The pandemic just heightened the urgency.
“Hospital staff is definitely more mindful of how they move through the space,” Morrow says. “I mean, you’re always mindful in a hospital, we have hallway mirrors at critical intersections and blind corners. But now we are strictly restricting entrances for public and screening at the two primary entrances. Staff gets a daily health check through an app: they take their temperature and answer three questions, enter the information, and it tells them if they’re clear to go in to work.”
Signs Are Everywhere
This focus on safety includes lots and lots of new signage. “We’ve put hundreds of signs and distancing stickers up all over our hospital and clinics,” Morrow says, calling the new signage “temporarily permanent.”
There are signs by the elevator saying only four people are allowed per car, signs on the floor telling people where to stand, signs on the walls saying where to pass, which way to go, and what to do once you get there.
Morrow worries about sign overload.
“We can’t put signs on top of signs,” he says. “You have to be very proactive and enforce and monitor the signage. Go and look at any hospital right now, there are not a lot of good places to put signs that don’t already have them.”
Less Chairs, More Barriers
Probably just as important, Morrow says, is “thinning out the furniture in all our waiting rooms, lobbies, conference rooms, and break rooms to make sure we’re enforcing social distancing and encouraging it. Our storage area looks like something out of ‘Raiders of the Lost Ark’ with all the furniture we’ve taken out of patient rooms and public spaces.”
In rooms designated for COVID-19 patients, they pulled couches, recliners, spare chairs, even removed bathroom doors “just so we could make sure able to get good cleaning. Those patients are really sick and so much equipment is needed, there isn’t room for much else.”
And keeping visitors safe includes one-off tasks, such as disabling public water fountains.
Cleaning overall is up substantially, Morrow says: “At one point we were close to running out of wipes, but our supply chain folks did a great job throughout.”

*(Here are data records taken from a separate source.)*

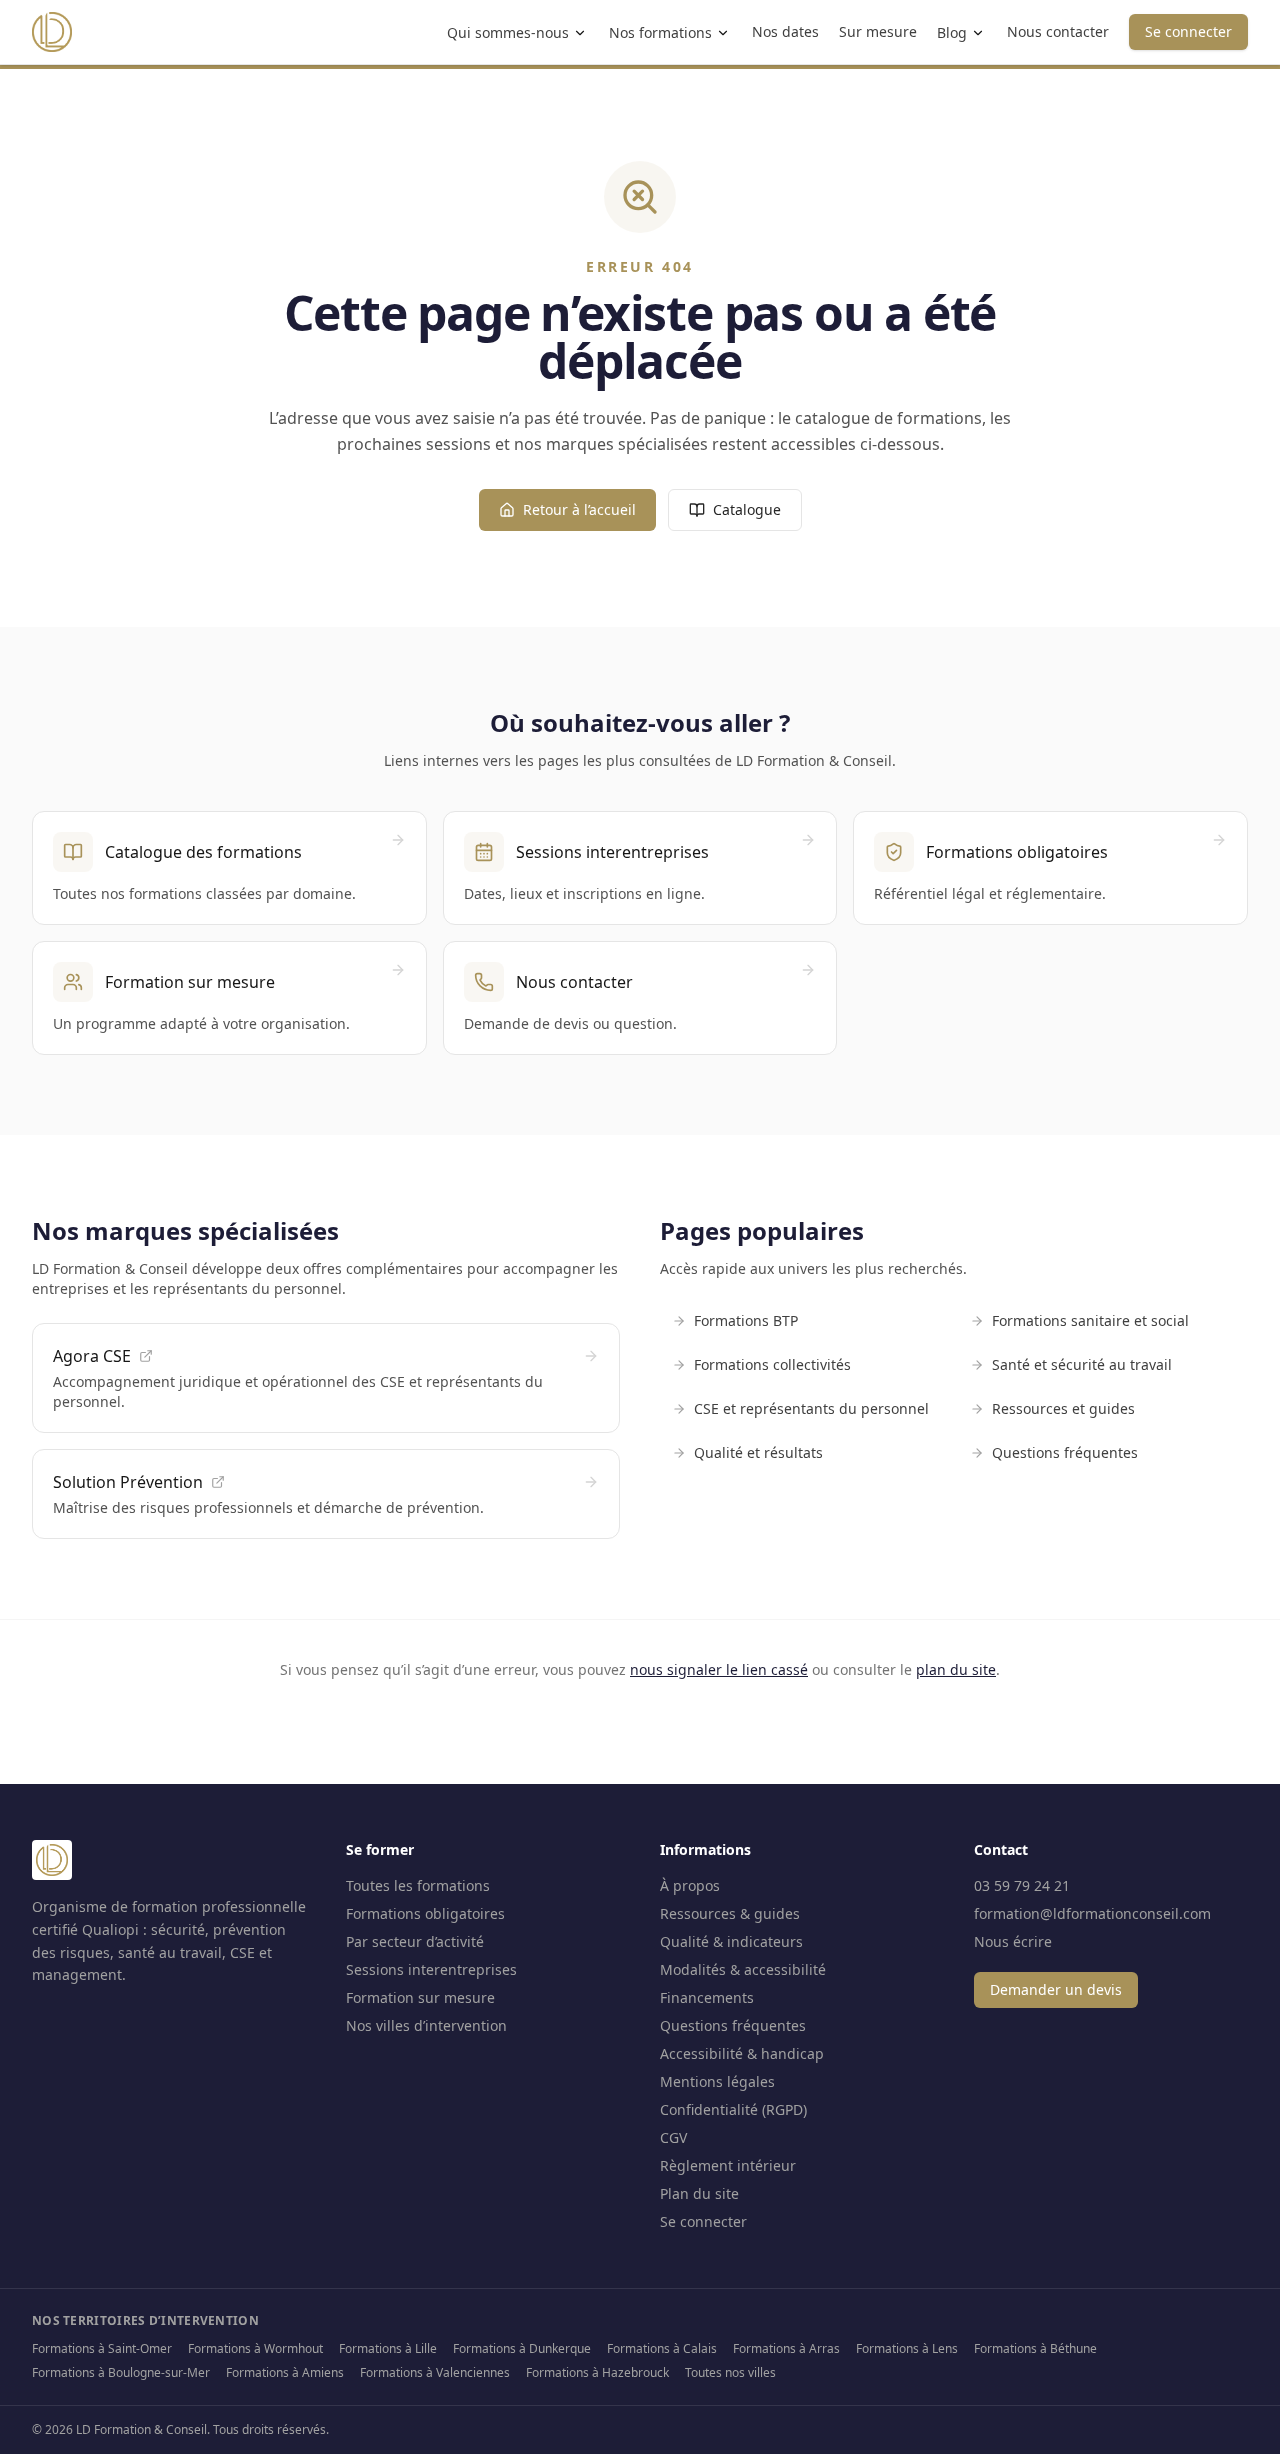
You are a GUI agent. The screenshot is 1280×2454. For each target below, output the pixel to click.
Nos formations (660, 32)
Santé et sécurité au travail (1082, 1364)
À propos (690, 1885)
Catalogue (747, 509)
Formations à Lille (388, 2348)
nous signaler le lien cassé (719, 1669)
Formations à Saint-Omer (102, 2348)
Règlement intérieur (728, 2165)
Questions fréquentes (1065, 1452)
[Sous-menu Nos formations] (723, 33)
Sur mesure (878, 31)
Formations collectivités (772, 1364)
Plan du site (699, 2193)
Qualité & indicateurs (731, 1941)
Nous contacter (1058, 31)
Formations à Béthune (1035, 2348)
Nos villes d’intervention (426, 2025)
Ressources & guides (730, 1913)
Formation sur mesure (420, 1997)
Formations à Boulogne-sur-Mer (121, 2372)
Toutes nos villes (730, 2372)
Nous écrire (1013, 1941)
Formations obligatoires (425, 1913)
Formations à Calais (662, 2348)
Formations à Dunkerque (522, 2348)
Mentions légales (717, 2081)
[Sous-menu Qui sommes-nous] (580, 33)
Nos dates (785, 31)
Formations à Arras (786, 2348)
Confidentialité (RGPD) (733, 2109)
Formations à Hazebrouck (597, 2372)
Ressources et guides (1063, 1408)
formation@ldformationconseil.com (1092, 1913)
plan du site (956, 1669)
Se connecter (1188, 31)
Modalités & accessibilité (743, 1969)
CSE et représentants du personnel (811, 1408)
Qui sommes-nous (508, 32)
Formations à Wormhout (255, 2348)
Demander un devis (1056, 1989)
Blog (952, 32)
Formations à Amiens (285, 2372)
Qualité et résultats (758, 1452)
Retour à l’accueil (579, 509)
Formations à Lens (907, 2348)
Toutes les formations (418, 1885)
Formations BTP (746, 1320)
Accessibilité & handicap (742, 2053)
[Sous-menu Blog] (978, 33)
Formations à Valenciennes (435, 2372)
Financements (707, 1997)
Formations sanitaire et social (1090, 1320)
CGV (673, 2137)
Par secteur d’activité (415, 1941)
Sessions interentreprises (431, 1969)
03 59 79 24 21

Another big task has been deciding where to place acrylic barriers—and getting lucky enough to score Plexiglas sheets from a local manufacturer who had two freight cars full.
“I’m responsible for Denver metro, outpatient sites and clinics as well as the hospital,” Morrow says. “When finished, we’ll have installed right around 300 Plexiglas shields, including some that were custom-made for our cafeterias. We’re doing everything we can to keep patients and staff safe.”
Health Partner Insights is a continuing series where we tap the collective wisdom of our health care clients on current challenges, trends, and technologies.